### Material provided ###

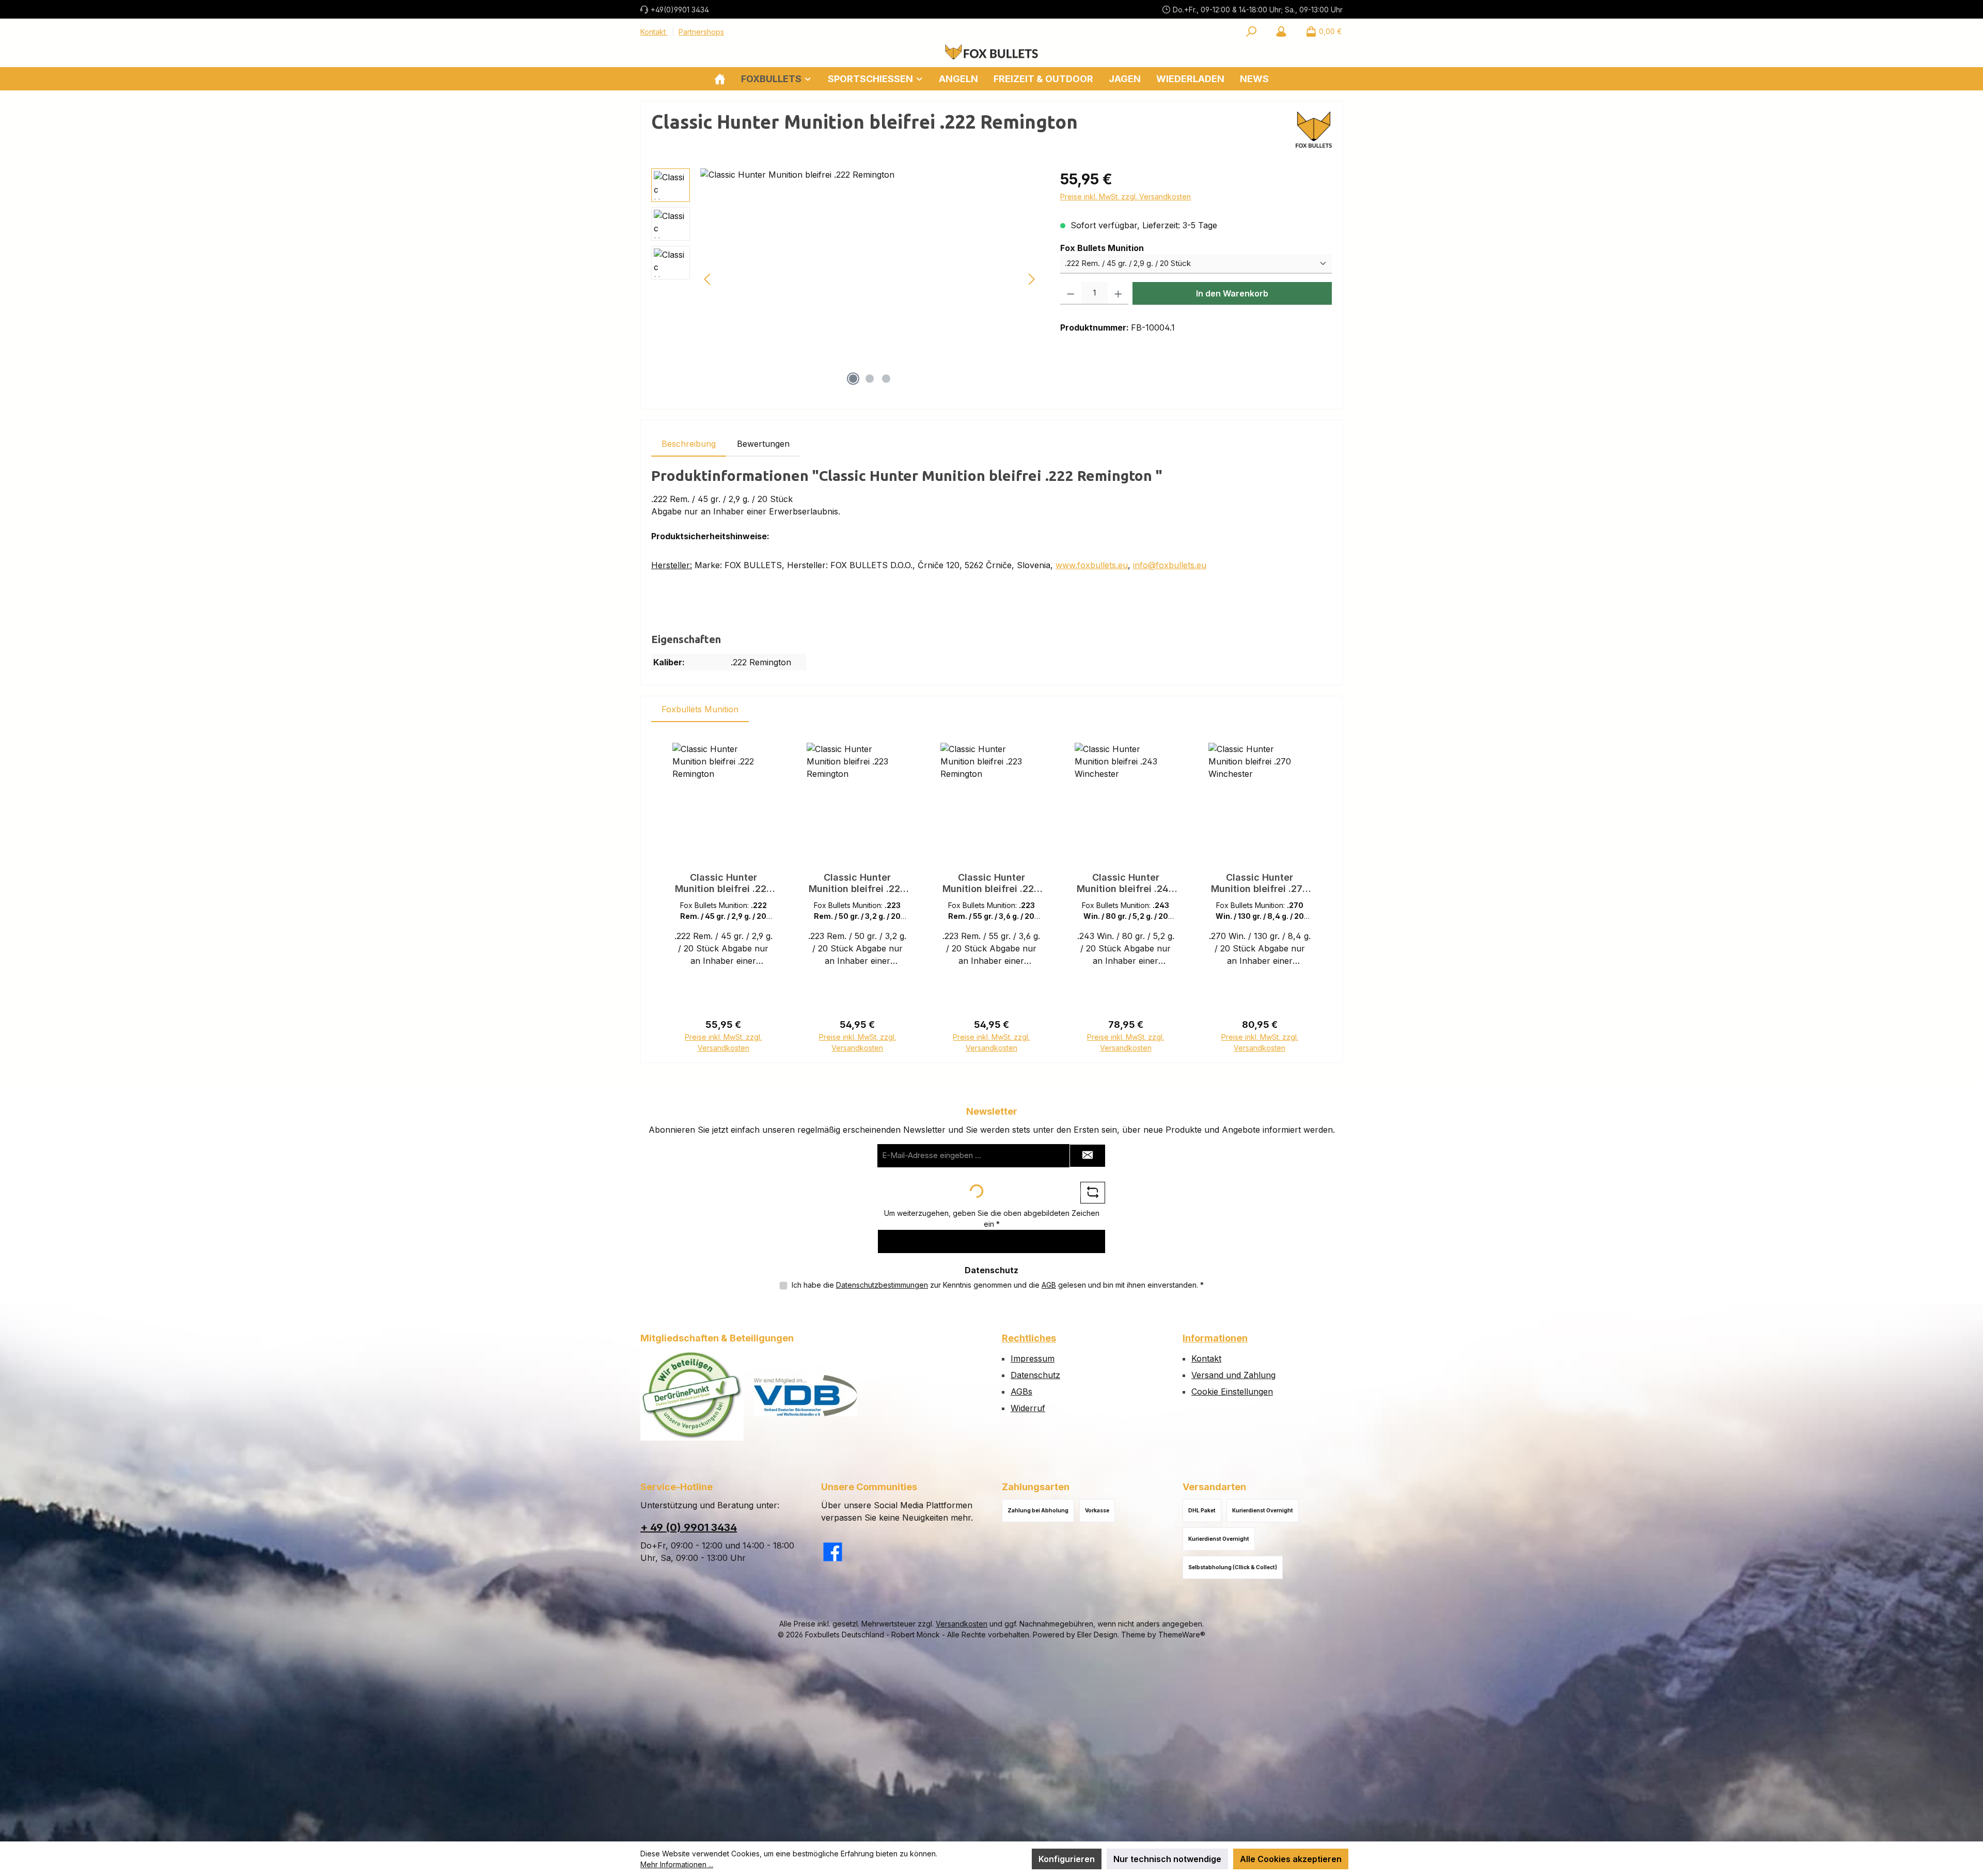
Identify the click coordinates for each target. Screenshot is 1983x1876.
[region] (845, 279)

###
### Material provided ###

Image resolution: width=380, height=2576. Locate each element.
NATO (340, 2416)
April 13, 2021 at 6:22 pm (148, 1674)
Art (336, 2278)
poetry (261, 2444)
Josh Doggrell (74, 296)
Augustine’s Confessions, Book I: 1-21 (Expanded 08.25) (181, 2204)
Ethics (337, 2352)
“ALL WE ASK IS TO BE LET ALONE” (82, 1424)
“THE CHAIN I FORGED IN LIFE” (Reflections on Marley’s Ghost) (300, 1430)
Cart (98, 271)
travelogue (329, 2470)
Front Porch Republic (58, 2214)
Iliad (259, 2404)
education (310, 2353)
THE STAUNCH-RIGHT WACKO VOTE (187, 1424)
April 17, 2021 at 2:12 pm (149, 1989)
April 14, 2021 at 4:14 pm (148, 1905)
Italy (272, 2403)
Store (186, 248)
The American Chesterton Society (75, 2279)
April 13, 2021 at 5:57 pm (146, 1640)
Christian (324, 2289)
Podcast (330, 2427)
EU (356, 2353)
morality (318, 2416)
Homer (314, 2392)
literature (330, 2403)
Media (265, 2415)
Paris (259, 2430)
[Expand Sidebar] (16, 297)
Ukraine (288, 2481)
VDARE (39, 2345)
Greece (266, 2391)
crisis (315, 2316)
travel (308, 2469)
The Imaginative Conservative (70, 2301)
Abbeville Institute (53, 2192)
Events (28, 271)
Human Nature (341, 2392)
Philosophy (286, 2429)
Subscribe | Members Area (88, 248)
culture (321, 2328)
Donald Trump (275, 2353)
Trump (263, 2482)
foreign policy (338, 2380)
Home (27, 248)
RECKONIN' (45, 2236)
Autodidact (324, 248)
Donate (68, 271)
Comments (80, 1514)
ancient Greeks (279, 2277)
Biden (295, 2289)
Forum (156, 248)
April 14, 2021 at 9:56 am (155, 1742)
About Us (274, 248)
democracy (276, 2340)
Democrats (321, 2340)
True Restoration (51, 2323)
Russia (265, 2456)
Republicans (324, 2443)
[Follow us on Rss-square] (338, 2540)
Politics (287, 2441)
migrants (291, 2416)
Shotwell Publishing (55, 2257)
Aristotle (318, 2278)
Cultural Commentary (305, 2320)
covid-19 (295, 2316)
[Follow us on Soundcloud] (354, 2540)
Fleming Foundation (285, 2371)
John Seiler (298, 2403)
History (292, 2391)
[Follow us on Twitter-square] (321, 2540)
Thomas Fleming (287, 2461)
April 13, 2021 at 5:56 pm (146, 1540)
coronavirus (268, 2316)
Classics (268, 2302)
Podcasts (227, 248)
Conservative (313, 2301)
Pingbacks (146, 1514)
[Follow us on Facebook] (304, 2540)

###

(Work instruction):
Take the listing above and repeat exactly the lines from the one containing "Fleming Foundation (285, 2371)" through the one containing "[Follow us on Facebook] (304, 2540)", both included.

(Task answer):
Fleming Foundation (285, 2371)
John Seiler (298, 2403)
History (292, 2391)
[Follow us on Twitter-square] (321, 2540)
Thomas Fleming (287, 2461)
April 13, 2021 at 5:56 pm (146, 1540)
coronavirus (268, 2316)
Classics (268, 2302)
Podcasts (227, 248)
Conservative (313, 2301)
Pingbacks (146, 1514)
[Follow us on Facebook] (304, 2540)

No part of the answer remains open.